Background & aims: Intestinal inflammation has been observed in patients with spondyloarthropathy (SpA). This prospective study reports the evolution of the intestinal inflammation observed in patients with SpA.
Methods: One hundred twenty-three patients with SpA who had undergone initial endoscopy were clinically reassessed. Intestinal evolution was evaluated by ileocolonoscopy and the histological study of biopsy specimens in 49 patients.

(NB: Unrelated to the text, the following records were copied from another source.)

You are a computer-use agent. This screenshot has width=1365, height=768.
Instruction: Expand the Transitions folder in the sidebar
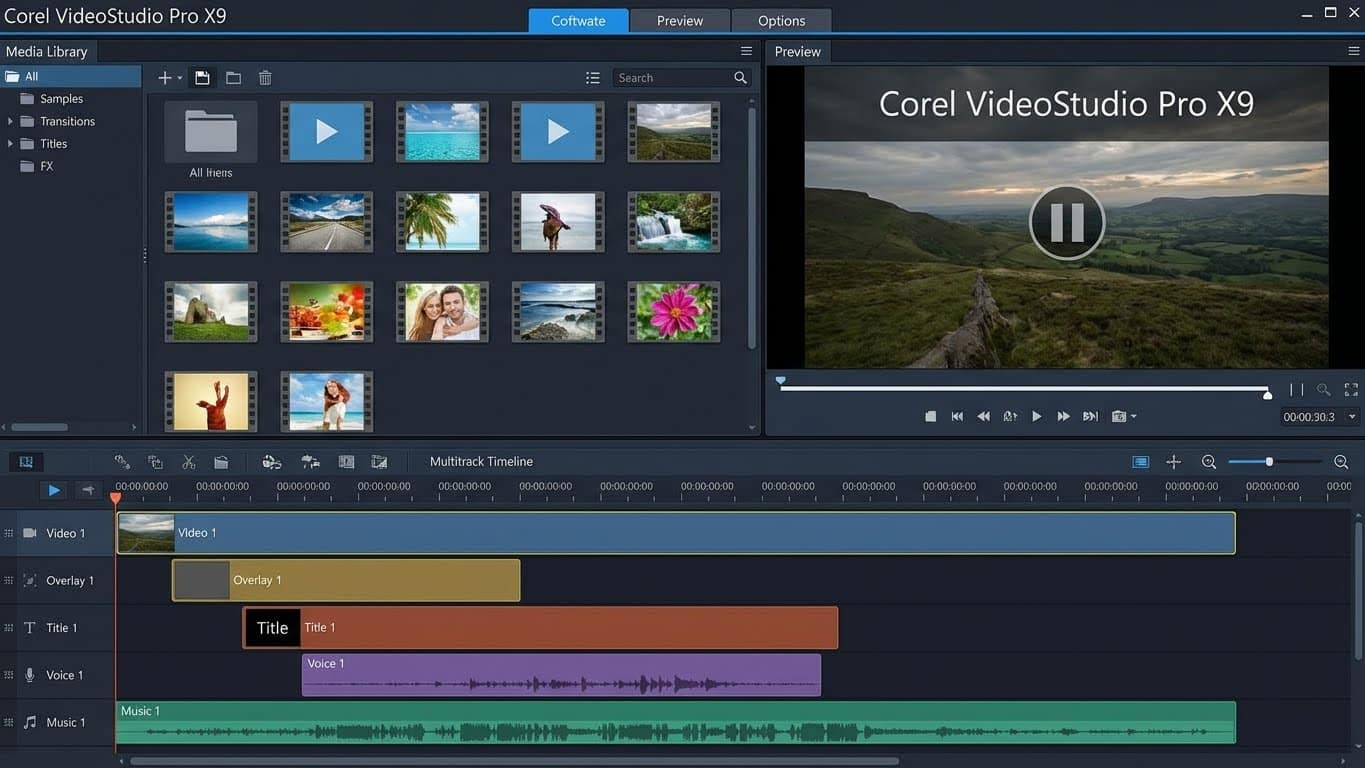click(x=10, y=120)
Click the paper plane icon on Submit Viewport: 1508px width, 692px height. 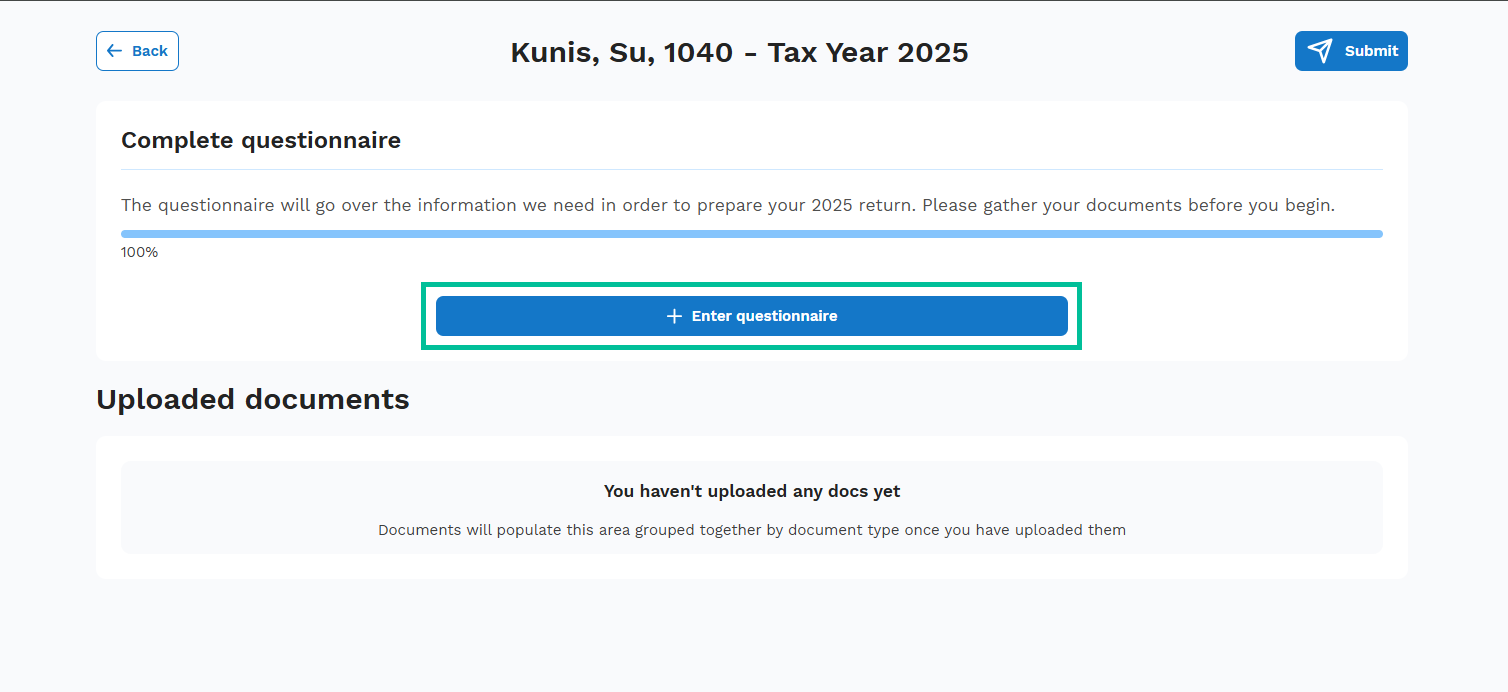pos(1322,50)
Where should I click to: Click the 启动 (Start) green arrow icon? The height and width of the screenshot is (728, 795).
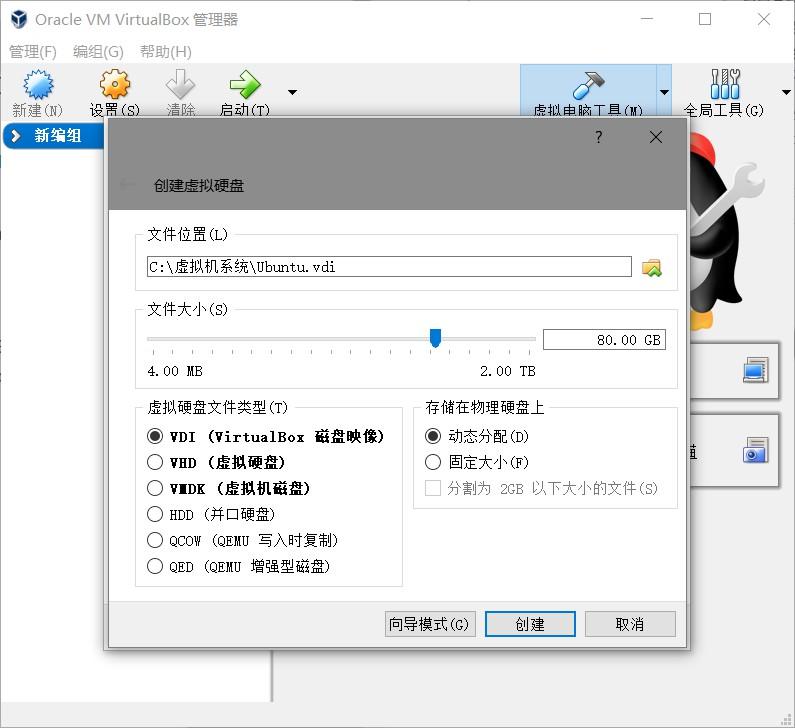(x=245, y=84)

Results: Articular remission rates were independent of initial gut inflammation and associated with endoscopic and histological remission. Persistent gut inflammation was observed in active joint disease. Gut inflammation rarely disappeared, despite the persistence of articular complaints. Initial chronic gut inflammation implied a high risk of evolution to ankylosing spondylitis. Evolution to inflammatory bowel disease (IBD) was observed in 7% of patients. Mainly patients with initial chronic inflammation and mild complaints of diarrhea were at risk. Sulfasalazine was more frequently needed in the treatment of patients with gut inflammation with a beneficial effect on articular and intestinal evolution but did not prevent evolution to IBD.
Conclusions: This study supports the etiopathogenetic role of the gut in SpA. Presence of chronic gut inflammation and mild complaints of diarrhea implies a high risk of evolution to ankylosing spondylitis and IBD. Sulfasalazine has a beneficial effect on articular activity by controlling gut inflammation, but it cannot prevent evolution to overt IBD.